Rząd w Berlinie postanowił dołączyć do Holandii, Norwegii i Polski, które zamierzają zamówić i eksploatować wspólną flotę wielozadaniowych samolotów transportowo-tankujących. Przedsięwzięcie nosi angielską nazwę Multinational MRTT Fleet (MMF, Wspólna flota europejskich MRTT, 2014-12-22).
Dowództwo Luftwaffe (wojsk lotniczych) zadecydowało o zaprzestaniu finansowania przestarzałych A310-304 MRTT. Na podstawie analiz prac studialnych uznano, że lepszym rozwiązaniem będzie pozyskanie A330, dysponujących większymi możliwościami.

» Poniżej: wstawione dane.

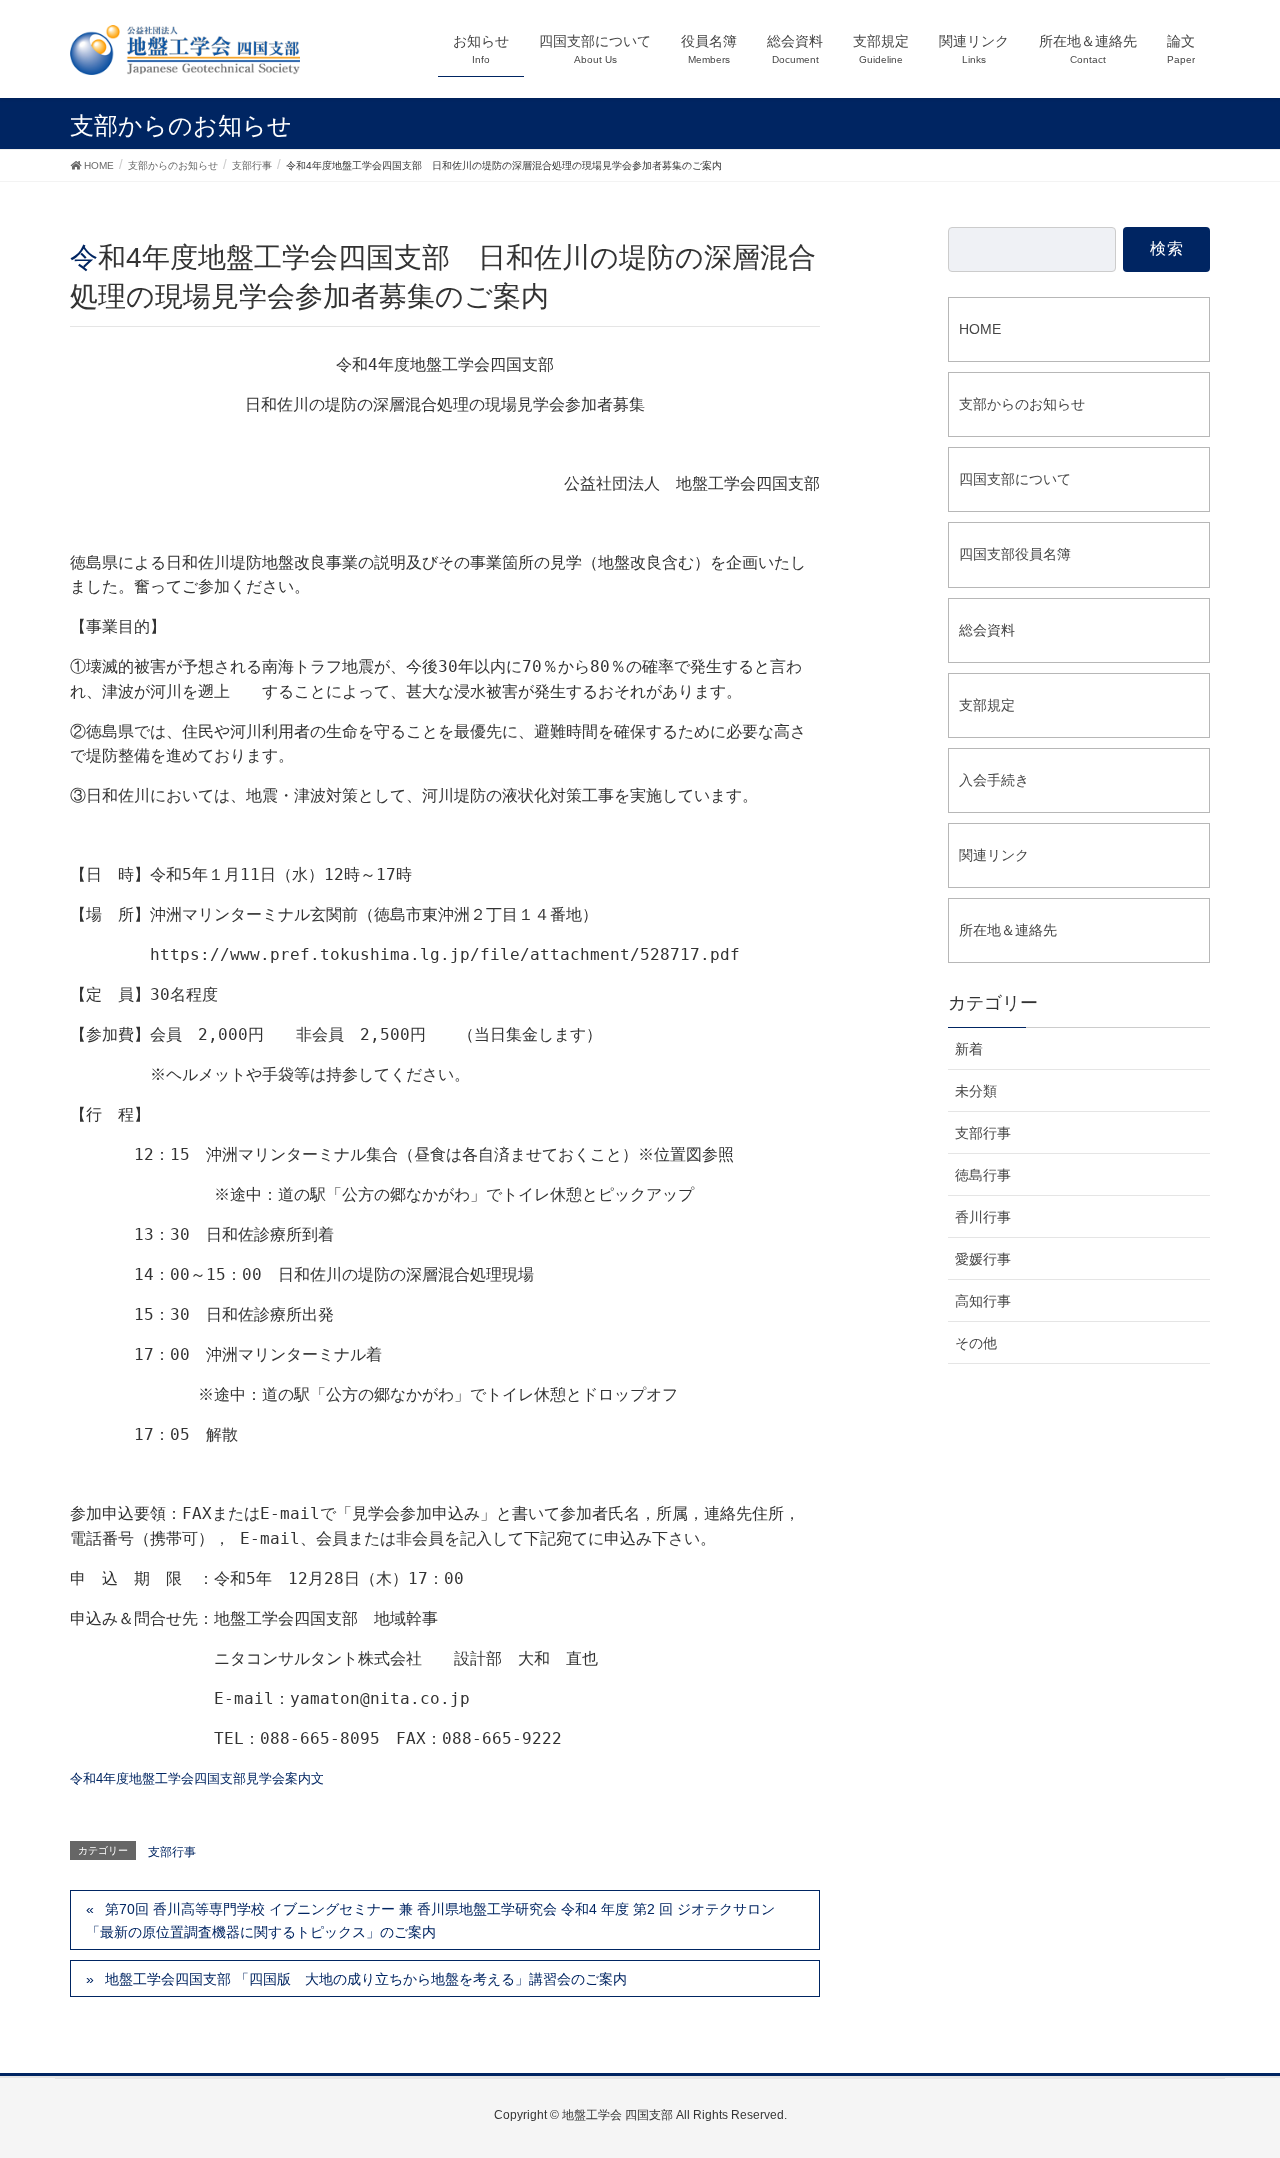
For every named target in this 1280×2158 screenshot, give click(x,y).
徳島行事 (983, 1175)
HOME (980, 329)
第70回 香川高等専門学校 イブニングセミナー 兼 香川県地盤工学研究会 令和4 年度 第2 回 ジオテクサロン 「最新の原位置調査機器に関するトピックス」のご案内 (430, 1920)
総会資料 (987, 630)
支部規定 (987, 705)
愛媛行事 (983, 1259)
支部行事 (172, 1852)
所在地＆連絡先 (1008, 930)
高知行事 (983, 1301)
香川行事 (983, 1217)
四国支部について (1015, 479)
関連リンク (994, 855)
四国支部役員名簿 (1015, 554)
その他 (976, 1343)
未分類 (976, 1091)
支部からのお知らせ (1022, 404)
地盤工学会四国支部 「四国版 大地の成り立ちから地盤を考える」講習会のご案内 (366, 1979)
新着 (969, 1049)
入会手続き (994, 780)
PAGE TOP (1253, 2064)
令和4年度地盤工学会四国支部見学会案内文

Jak poinformował płk Ludger Bette, dowódca Lufttransportgeschwader 62 (Skrzydła Lotnictwa Transportowego), od kwietnia br. Niemcy są obserwatorem MMF. Memorandum o porozumieniu w sprawie przystąpienia do inicjatywy powinno zostać podpisane w drugim kwartale 2016. Najprawdopodobniej Niemcy zamówią 3 samoloty.
Oprócz dobrej wiadomości dla Airbusa, który produkuje A330 MRTT, rząd w Berlinie ma także złe wieści. Dotyczą one transportowców A400M.

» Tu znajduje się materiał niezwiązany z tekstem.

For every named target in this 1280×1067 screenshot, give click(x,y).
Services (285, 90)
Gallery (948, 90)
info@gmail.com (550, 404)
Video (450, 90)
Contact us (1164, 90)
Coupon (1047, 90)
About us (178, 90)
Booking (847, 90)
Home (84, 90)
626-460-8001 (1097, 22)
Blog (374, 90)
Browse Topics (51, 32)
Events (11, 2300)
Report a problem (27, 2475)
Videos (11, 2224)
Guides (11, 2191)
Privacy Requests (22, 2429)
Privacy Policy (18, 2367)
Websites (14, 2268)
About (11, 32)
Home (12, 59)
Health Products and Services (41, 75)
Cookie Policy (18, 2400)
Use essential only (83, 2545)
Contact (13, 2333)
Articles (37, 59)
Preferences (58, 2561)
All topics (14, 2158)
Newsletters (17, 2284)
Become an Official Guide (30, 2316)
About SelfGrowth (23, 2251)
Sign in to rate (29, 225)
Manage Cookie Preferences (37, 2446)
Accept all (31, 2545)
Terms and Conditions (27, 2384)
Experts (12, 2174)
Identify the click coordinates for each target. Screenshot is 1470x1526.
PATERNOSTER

Wczoraj do floty Luftwaffe dołączył drugi transportowiec tego typu, a dostawa kolejnego ma być zrealizowana przed końcem br. Jednak Berlin wciąż jeszcze nie zadecydował, ile A400M chce zakupić. Kilka dni temu podobną informację przekazała producentowi Hiszpania (Mniej hiszpańskich A400M, 2015-12-02).

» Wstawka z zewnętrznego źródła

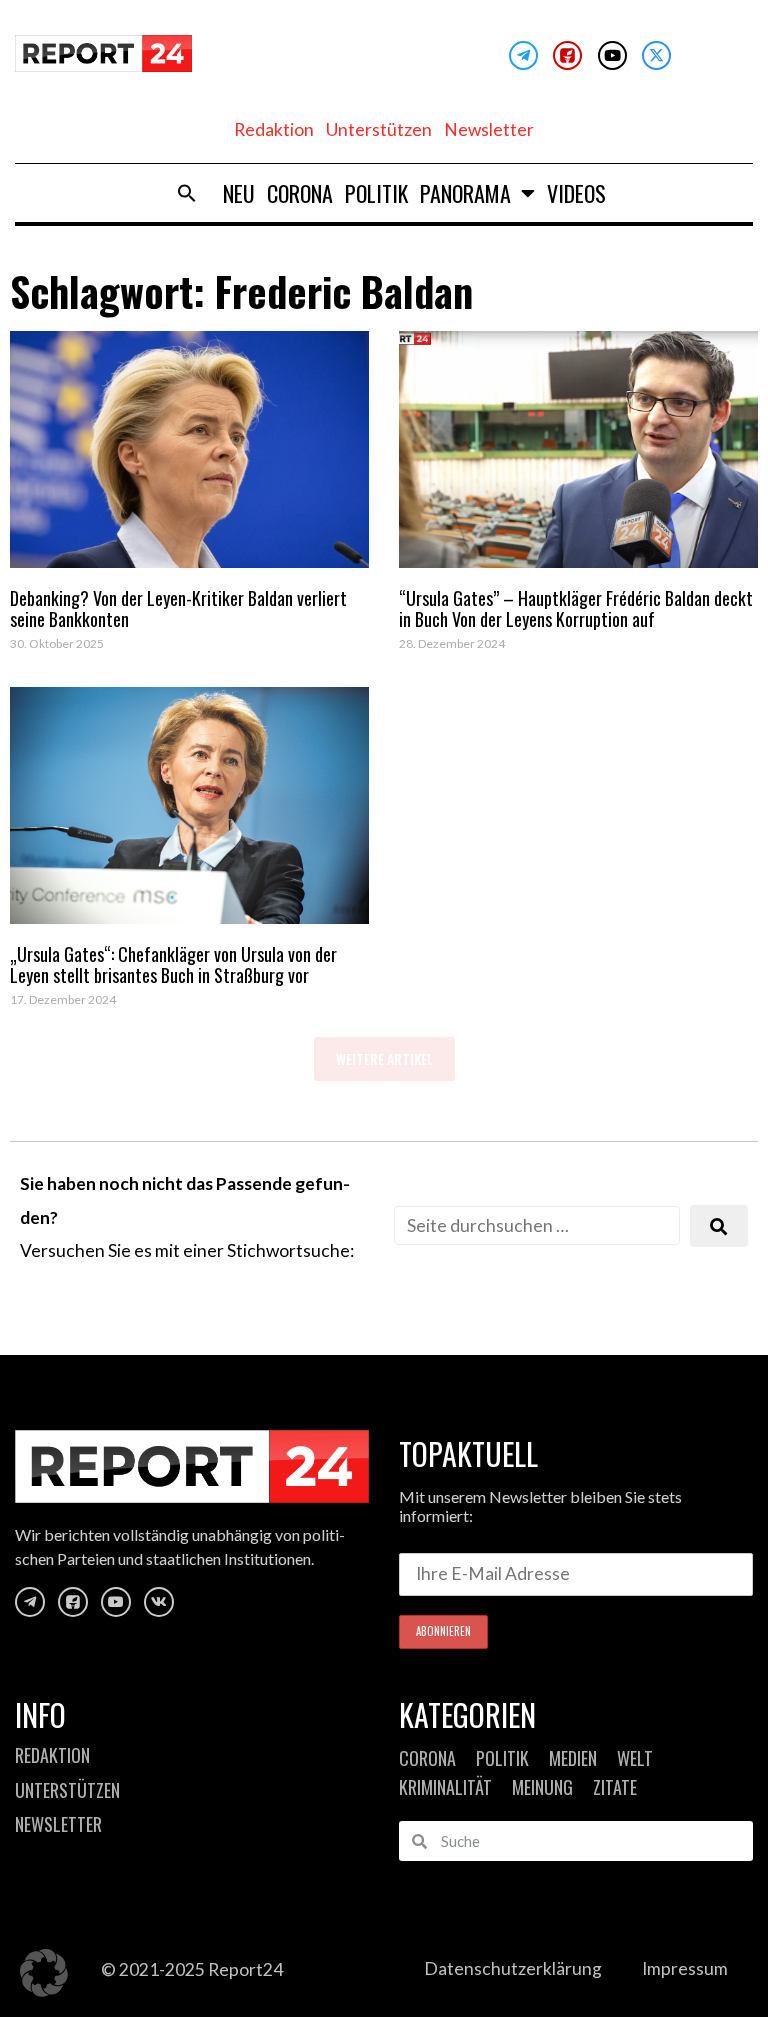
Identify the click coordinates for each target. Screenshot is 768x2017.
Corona (300, 193)
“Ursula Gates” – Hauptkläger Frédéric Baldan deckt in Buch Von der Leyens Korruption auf (576, 609)
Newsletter (489, 129)
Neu (239, 193)
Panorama (465, 193)
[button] (187, 193)
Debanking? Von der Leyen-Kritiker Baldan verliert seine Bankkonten (178, 609)
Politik (376, 193)
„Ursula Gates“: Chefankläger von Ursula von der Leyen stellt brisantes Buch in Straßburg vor (173, 965)
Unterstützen (379, 129)
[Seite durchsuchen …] (537, 1225)
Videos (576, 193)
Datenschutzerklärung (513, 1968)
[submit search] (719, 1226)
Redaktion (274, 129)
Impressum (685, 1968)
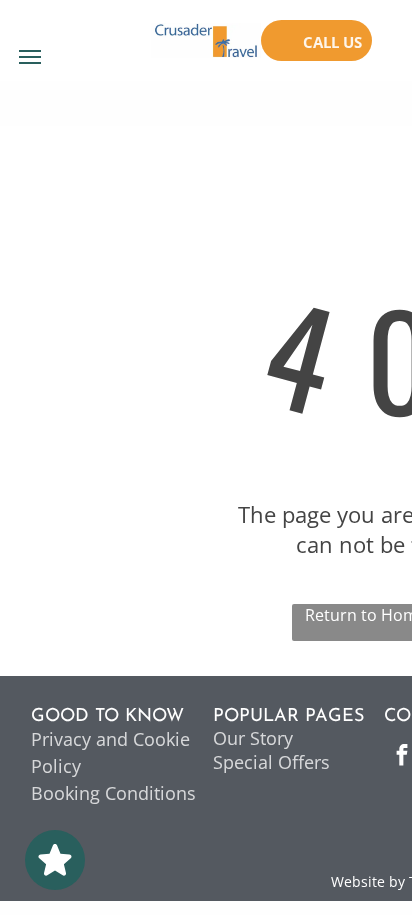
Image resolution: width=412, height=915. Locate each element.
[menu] (30, 57)
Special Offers (271, 762)
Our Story (253, 738)
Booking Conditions (113, 793)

Według ostatnich informacji niemieckich A440M ma być nie więcej niż 40, z 53 zamówionych oryginalnie. W 2016 Niemcy mają odebrać 9, w 2017 i 2018 po 11, a w 2019 – pozostałe 6. Według płka Bettego wciąż trwają poszukiwania nabywców dla pozostałych 13 samolotów. Decyzja o ich losie musi być podjęta najpóźniej do 2018.